Pourquoi la France et l'Allemagne ne se comprennent pas

En dépit d'une unité de façade, la crise de la zone euro a provoqué des frictions à répétition entre la France et l'Allemagne. Les explications de Jacques-Pierre Gougeon, directeur de recherche à l'IRIS.

Derrière les déclarations d'unité, les relations franco-allemandes semblent tendues depuis la crise grecque. Qu'en pensez-vous ?

Les relations sont en effet beaucoup moins fluides entre les deux pays qu'à l'époque du G20 de Londres, où Paris et Berlin étaient apparues particulièrement soudées. C'est d'ailleurs ce qui avait donné lieu à l'adoption rapide de mesures. Mais la crise grecque a mis un coup d'arrêt à cette entente. La question de la gouvernance économique européenne reste un sujet de friction très important: l'Allemagne ne veut pas donner à l'Europe un rôle décisionnel, et la France veut une intégration politique plus forte.

La France semble reprocher l'Allemagne d'avoir fait preuve d'égoïsme national pendant la crise grecque?

La France a mal compris la position allemande pendant la crise grecque. Mais pour comprendre ces divergences il faut bien avoir à l'esprit que les deux pays ont une culture économique très différente. Alors que la France privilégie l'interventionnisme et la relance par la croissance, l'Allemagne, elle, s'évertue à préserver la stabilité et la solidité monétaire. Du coup les moyens d'actions de l'un et de l'autre sont divergents. Même s'il est toujours difficile de concevoir cela du côté français, l'Allemagne a fait un véritable effort, notamment en acceptant que la BCE adhère au principe d'acheter de la dette publique pour se porter au secours des Etats. Pour Berlin, c'était une petite révolution qu'il faut saluer.

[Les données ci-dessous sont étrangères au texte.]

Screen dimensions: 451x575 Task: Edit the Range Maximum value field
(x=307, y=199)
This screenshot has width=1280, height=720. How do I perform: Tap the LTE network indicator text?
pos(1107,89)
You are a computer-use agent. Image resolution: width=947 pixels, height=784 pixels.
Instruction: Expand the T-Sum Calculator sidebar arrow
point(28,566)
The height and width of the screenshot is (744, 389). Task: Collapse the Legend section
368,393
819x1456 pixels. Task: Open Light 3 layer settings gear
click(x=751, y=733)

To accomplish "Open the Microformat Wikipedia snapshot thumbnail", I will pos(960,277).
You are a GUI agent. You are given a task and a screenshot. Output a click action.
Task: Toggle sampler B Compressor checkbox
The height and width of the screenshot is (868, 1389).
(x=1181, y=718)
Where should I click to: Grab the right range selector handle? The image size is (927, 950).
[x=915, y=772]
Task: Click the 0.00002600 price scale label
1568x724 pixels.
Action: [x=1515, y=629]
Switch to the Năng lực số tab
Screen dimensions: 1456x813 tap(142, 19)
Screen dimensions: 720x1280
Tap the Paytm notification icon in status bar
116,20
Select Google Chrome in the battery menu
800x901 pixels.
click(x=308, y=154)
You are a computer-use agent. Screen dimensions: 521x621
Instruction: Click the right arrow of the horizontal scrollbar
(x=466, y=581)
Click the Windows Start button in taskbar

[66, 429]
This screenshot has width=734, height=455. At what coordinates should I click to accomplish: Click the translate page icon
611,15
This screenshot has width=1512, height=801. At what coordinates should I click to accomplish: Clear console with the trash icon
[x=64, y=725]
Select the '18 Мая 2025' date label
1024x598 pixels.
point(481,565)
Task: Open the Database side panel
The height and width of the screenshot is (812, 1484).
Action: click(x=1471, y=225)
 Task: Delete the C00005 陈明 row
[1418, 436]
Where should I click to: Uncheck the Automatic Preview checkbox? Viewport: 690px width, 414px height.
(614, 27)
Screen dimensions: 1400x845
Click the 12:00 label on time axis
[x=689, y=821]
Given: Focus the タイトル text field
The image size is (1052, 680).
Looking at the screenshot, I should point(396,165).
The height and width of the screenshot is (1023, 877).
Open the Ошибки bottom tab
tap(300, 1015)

Les dirigeants des deux pays ne cessent de se contredire. Quand Merkel dit "l'euro est en danger", Lagarde répond que ce "dernier n'est absolument pas en danger". Que faut-il en penser ?

C'est dangereux, cela perturbe considérablement les marchés, qui retiennent avant tout la désunion entre les deux pays. Mais cela montre aussi que les pouvoirs en place n'ont pas réussi à surpasser leurs querelles de personnes...

C'est-à-dire ?

Personne n'ose vraiment le dire mais tout le monde sait qu' Angela Merkel est parfois très irritée par l'attitude de Nicolas Sarkozy. Quand au lendemain de la réunion européenne pour le sauvetage de l'euro, ce dernier est le seul homme politique à rester sur place pour faire une déclaration officielle, il y a de quoi être légèrement agacé. Toute la presse allemande s'en est d'ailleurs largement fait écho.

Récemment, c'est pourtant Angela Merkel qui a fait cavalier seul, en interdisant la vente à découvert. Décision qui a eu pour conséquence de faire plonger l'ensemble des Bourses...

C'est vrai. La chancelière allemande est actuellement dans une position délicate : son ministre des finances a des problèmes de santé, elle vient de subir un désaveu politique en Rhénanie du Nord-Westphalie, et doit faire face à de nombreuses critiques sur son manque de réactivité. Résultat, elle a pris les devants, en proposant seule cette interdiction. Et s'est fait prendre à son propre piège...

Angela Merkel semble aussi vouloir redonner à l'Allemagne toute sa puissance, notamment au niveau européen. Qu'en est-il ?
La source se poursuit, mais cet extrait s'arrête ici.